* **Article**
_ _ _ _

This notebook uses the existing Wyoming Landscape Conservation Initiative (WLIC) literature database and the eXtract Dark Data database (xDD, also known as GeoDeepDive: https://geodeepdive.org/) to build a list of unique specie names that have been published on in WLCI efforts.

Output Files

1) sources/WLCI_Literature_xDD_Matches.json
    *This file stores identifiers of articles from the WLCI literature database and xDD database where articles have a common DOI (same article)
    
2) sources/WLCI_Species_List_from_Literature.json
    *This files stores a list of scientific names that were mentioned in WLCI literature that are currently present in xDD based on the common DOI match documented in file one 

In [3]:
#Import needed packages
import requests
import pandas as pd
import json
import bispy
from IPython.display import display

bis_utils = bispy.bis.Utils()

In [4]:
#The WLCI literature database was exported as CSL JSON and posted to this ScienceBase Item: https://www.sciencebase.gov/catalog/item/4f4e476fe4b07f02db47e19f 
#as file wlci_lit_20190702.json (This should be replaced with the offical literature database release as that is finalized).  The file can be accessed via 

#File download url
lit_json_file = "https://www.sciencebase.gov/catalog/file/get/4f4e476fe4b07f02db47e19f?f=__disk__ad%2F2e%2Fcc%2Fad2ecc69ef3957ef9cd23d4cba1c7c68b983acad"

_ _ _ _

Pointing data for screenshots:
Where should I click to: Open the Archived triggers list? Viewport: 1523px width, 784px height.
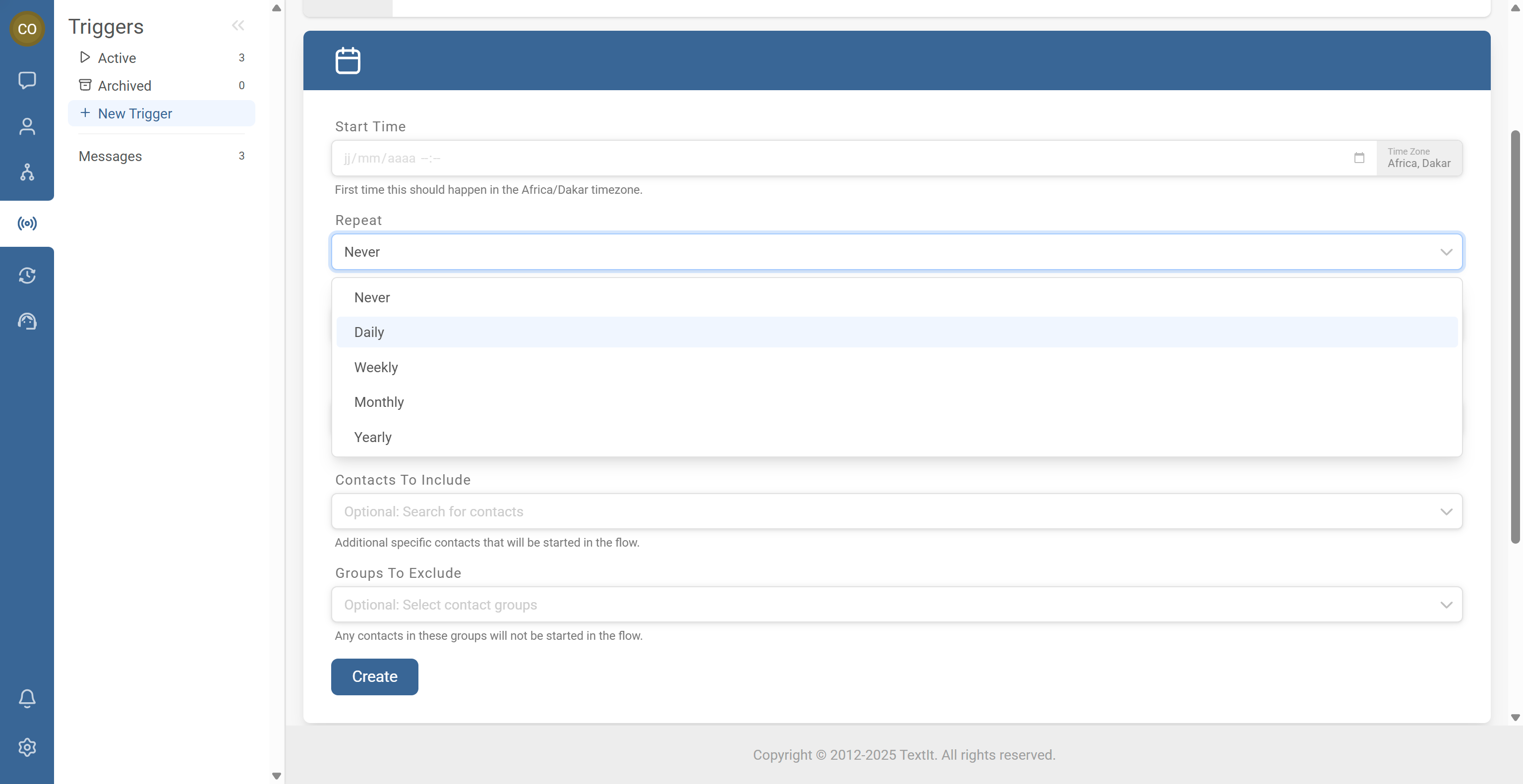point(125,86)
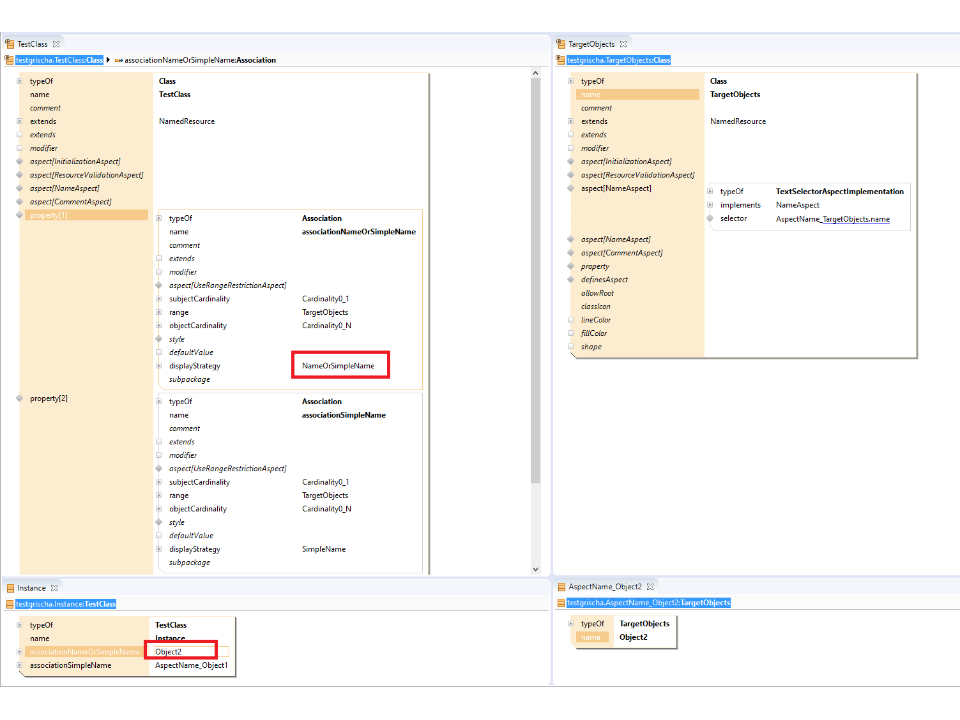The width and height of the screenshot is (960, 720).
Task: Click the breadcrumb arrow after testgrischa.TestClass:Class
Action: (108, 60)
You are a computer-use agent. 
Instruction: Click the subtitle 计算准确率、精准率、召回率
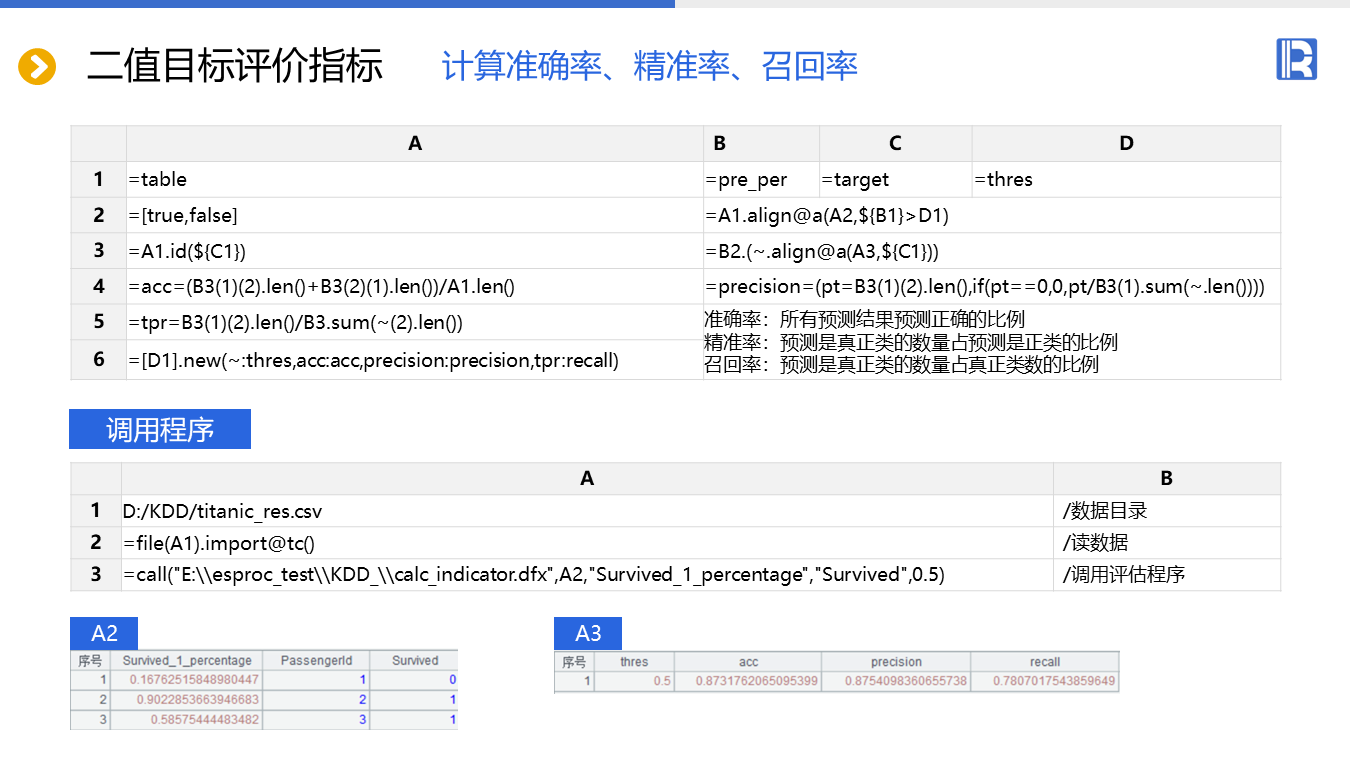coord(649,67)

_ _ _ _

* **Things to do**
**1)** Update the stretch of the WLCI notebook page from "This notebook uses" through "in WLCI efforts.", putting "script" in place of "notebook".
**2)** Write what comes next in the WLCI species-list notebook page, picking up right after its last line.
The rows are separate material with no tie to the notebook page.

* **Replies**
**1)**
This script uses the existing Wyoming Landscape Conservation Initiative (WLIC) literature database and the eXtract Dark Data database (xDD, also known as GeoDeepDive: https://geodeepdive.org/) to build a list of unique specie names that have been published on in WLCI efforts.

**2)**
#Request and return JSON of literature data
lit_json = requests.get(lit_json_file).json()

In [8]:
#Print number of records in literature database.  
print (f'Number of articles in WLCI literature database: {len(lit_json)}')

Number of articles in WLCI literature database: 303


In [11]:
#Display the first record from the literature database
lit_json[0:20]

[{'id': 'http://zotero.org/groups/2341914/items/R3NSCC9R',
  'type': 'article-journal',
  'title': 'Greater Sage-Grouse Population Trends Across Wyoming: WY Sage-grouse Population Viability Analysis',
  'container-title': 'The Journal of Wildlife Management',
  'page': '397-412',
  'volume': '82',
  'issue': '2',
  'source': 'DOI.org (Crossref)',
  'abstract': "The scale at which analyses are performed can have an effect on model results and often one scale does not accurately describe the ecological phenomena of interest (e.g., population trends) for wide‐ranging species: yet, most ecological studies are performed at a single, arbitrary scale. To best determine local and regional trends for greater sage‐grouse (Centrocercus urophasianus) in Wyoming, USA, we modeled density‐independent and ‐dependent population growth across multiple spatial scales relevant to management and conservation (Core Areas [habitat encompassing approximately 83% of the sage‐grouse population on ∼24% of surfac

In [10]:
#Set function for accessing xDD database
def xdd_api(route, params):
    """Create list of docs mentioning a term of interest
    Parameters : see https://geodeepdive.org/api for more detail
    ----------
    routes : str of available api routes for xDD 
    params : str of key value pairs of paramaters:values separated by &
    """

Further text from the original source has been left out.